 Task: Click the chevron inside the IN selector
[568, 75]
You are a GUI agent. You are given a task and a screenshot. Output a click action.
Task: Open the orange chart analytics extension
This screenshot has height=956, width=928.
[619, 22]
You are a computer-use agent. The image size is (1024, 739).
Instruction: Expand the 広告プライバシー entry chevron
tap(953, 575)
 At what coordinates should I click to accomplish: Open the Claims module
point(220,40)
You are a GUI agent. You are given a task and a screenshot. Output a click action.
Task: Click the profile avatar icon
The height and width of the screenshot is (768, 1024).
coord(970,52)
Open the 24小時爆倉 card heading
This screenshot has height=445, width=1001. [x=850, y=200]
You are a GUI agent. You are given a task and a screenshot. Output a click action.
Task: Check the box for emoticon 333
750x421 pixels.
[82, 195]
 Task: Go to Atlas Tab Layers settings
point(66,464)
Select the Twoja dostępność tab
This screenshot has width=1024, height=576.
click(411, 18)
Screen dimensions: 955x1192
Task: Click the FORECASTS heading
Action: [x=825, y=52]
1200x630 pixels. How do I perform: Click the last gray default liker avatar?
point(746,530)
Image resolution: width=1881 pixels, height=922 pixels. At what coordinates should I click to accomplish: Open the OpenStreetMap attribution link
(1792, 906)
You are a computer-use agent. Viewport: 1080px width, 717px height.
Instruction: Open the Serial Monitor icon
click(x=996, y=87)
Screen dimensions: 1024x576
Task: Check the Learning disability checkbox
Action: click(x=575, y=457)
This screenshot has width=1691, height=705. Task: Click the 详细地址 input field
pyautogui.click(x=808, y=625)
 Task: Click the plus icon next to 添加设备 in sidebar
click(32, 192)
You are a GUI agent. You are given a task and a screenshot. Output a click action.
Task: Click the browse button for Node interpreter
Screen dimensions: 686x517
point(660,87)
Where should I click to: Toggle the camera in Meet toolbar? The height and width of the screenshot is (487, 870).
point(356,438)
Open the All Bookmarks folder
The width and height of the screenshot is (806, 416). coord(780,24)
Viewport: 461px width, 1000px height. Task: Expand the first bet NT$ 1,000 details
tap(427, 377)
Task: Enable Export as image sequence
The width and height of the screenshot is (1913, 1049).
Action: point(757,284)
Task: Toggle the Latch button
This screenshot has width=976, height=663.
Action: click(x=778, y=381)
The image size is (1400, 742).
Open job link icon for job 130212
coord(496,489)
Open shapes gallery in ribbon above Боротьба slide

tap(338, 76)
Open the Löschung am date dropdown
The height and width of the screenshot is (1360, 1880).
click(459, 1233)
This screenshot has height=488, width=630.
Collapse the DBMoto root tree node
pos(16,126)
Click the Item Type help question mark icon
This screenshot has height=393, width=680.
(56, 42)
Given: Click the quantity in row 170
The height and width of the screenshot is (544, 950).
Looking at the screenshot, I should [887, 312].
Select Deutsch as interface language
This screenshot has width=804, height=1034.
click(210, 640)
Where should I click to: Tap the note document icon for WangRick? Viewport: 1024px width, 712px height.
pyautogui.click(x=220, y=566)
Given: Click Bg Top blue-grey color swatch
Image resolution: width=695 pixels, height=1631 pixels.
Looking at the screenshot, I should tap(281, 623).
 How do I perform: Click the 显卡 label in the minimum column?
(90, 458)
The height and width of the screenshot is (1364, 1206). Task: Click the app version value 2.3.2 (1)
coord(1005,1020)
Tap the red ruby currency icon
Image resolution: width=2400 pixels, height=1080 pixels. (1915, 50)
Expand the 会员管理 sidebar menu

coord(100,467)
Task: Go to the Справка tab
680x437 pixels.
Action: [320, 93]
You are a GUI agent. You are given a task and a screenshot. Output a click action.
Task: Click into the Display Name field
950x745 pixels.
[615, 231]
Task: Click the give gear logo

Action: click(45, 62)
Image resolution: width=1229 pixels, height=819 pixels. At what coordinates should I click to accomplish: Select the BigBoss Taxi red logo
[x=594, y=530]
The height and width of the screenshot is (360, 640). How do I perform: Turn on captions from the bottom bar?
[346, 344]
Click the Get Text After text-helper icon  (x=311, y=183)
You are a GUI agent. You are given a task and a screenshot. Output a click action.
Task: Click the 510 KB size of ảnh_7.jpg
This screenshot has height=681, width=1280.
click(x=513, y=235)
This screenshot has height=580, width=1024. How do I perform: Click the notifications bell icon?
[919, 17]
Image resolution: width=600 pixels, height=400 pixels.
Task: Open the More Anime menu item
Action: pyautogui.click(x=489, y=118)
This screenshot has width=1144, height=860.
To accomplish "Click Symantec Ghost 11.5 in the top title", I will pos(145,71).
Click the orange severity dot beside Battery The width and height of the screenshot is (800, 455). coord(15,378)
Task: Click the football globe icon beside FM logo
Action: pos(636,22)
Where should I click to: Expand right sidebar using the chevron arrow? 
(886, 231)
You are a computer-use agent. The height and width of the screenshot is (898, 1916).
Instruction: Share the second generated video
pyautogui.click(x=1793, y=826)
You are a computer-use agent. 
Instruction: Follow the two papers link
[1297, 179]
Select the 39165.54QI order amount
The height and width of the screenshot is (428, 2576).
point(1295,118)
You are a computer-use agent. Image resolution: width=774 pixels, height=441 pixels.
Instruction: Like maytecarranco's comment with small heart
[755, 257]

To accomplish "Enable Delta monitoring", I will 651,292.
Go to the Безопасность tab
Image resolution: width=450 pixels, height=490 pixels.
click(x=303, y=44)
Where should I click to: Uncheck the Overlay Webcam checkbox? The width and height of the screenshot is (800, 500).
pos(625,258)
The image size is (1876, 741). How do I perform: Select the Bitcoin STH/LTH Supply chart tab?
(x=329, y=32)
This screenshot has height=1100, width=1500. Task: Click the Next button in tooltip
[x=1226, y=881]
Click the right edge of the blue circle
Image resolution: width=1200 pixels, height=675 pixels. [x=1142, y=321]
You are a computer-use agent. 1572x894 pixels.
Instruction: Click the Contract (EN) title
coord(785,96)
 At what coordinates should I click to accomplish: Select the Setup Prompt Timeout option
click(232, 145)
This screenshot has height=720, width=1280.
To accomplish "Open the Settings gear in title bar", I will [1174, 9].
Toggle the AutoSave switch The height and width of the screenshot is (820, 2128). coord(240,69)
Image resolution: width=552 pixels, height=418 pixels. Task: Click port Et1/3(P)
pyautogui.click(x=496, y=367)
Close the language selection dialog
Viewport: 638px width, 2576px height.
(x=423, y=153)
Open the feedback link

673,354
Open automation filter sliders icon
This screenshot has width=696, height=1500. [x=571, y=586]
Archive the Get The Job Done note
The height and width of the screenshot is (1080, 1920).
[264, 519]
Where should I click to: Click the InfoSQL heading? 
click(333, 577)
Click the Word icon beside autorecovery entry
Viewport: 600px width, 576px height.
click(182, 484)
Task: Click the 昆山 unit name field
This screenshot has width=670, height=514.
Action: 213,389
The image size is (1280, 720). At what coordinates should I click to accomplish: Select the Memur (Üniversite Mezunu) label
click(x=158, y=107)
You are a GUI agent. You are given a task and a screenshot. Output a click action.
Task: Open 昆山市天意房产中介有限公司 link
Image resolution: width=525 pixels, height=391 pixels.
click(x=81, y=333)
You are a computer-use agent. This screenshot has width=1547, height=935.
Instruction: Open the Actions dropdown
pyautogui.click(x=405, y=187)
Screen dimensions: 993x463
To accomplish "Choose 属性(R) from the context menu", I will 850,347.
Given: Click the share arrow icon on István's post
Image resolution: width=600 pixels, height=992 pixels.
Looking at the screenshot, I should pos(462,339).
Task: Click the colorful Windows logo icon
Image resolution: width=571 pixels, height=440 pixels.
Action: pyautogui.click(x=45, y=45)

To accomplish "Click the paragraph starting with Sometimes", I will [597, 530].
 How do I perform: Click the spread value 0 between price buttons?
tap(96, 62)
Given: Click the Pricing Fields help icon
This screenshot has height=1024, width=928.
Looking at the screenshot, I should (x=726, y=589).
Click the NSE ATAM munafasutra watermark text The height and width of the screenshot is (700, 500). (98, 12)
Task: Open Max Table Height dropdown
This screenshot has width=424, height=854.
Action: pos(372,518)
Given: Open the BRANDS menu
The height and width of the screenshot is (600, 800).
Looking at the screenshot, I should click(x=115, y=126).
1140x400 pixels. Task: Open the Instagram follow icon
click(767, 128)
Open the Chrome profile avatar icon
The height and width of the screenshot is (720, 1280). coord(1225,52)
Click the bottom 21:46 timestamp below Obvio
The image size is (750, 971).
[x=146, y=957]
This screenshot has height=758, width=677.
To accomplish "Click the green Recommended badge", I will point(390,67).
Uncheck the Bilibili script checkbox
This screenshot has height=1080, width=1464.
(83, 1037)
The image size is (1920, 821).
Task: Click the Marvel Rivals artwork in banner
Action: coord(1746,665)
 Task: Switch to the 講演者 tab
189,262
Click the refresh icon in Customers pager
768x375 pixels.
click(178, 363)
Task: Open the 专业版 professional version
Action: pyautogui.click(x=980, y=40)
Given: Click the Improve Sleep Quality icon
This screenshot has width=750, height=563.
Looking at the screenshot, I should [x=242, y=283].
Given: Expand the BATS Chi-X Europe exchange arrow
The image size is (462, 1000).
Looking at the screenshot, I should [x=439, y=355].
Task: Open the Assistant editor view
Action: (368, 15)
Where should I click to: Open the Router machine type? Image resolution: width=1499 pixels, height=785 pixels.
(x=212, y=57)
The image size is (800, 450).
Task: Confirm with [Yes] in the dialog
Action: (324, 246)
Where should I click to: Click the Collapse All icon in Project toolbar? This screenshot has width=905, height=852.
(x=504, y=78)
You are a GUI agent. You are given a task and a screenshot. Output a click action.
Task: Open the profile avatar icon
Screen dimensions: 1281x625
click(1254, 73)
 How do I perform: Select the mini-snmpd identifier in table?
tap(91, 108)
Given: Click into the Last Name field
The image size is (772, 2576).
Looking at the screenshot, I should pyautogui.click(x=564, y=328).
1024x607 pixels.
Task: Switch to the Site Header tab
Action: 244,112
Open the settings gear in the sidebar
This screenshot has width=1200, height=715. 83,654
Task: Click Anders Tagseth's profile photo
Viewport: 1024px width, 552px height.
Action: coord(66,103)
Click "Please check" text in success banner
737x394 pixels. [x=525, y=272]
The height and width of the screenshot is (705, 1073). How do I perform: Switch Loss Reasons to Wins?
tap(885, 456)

WHAT NEEDS TO BE DONE: Where the string "computer" appears in a line of the entries above, return that line.

WRITTEN ANSWER:
You are a computer-use agent. The image size is (1024, 739).
You are a computer-use agent. Viewport: 1080px width, 717px height.
You are a computer-use agent. The height and width of the screenshot is (898, 1916).
You are a computer-use agent. 
You are a computer-use agent. Image resolution: width=774 pixels, height=441 pixels.
You are a computer-use agent. 1572x894 pixels.
You are a computer-use agent. This screenshot has width=1547, height=935.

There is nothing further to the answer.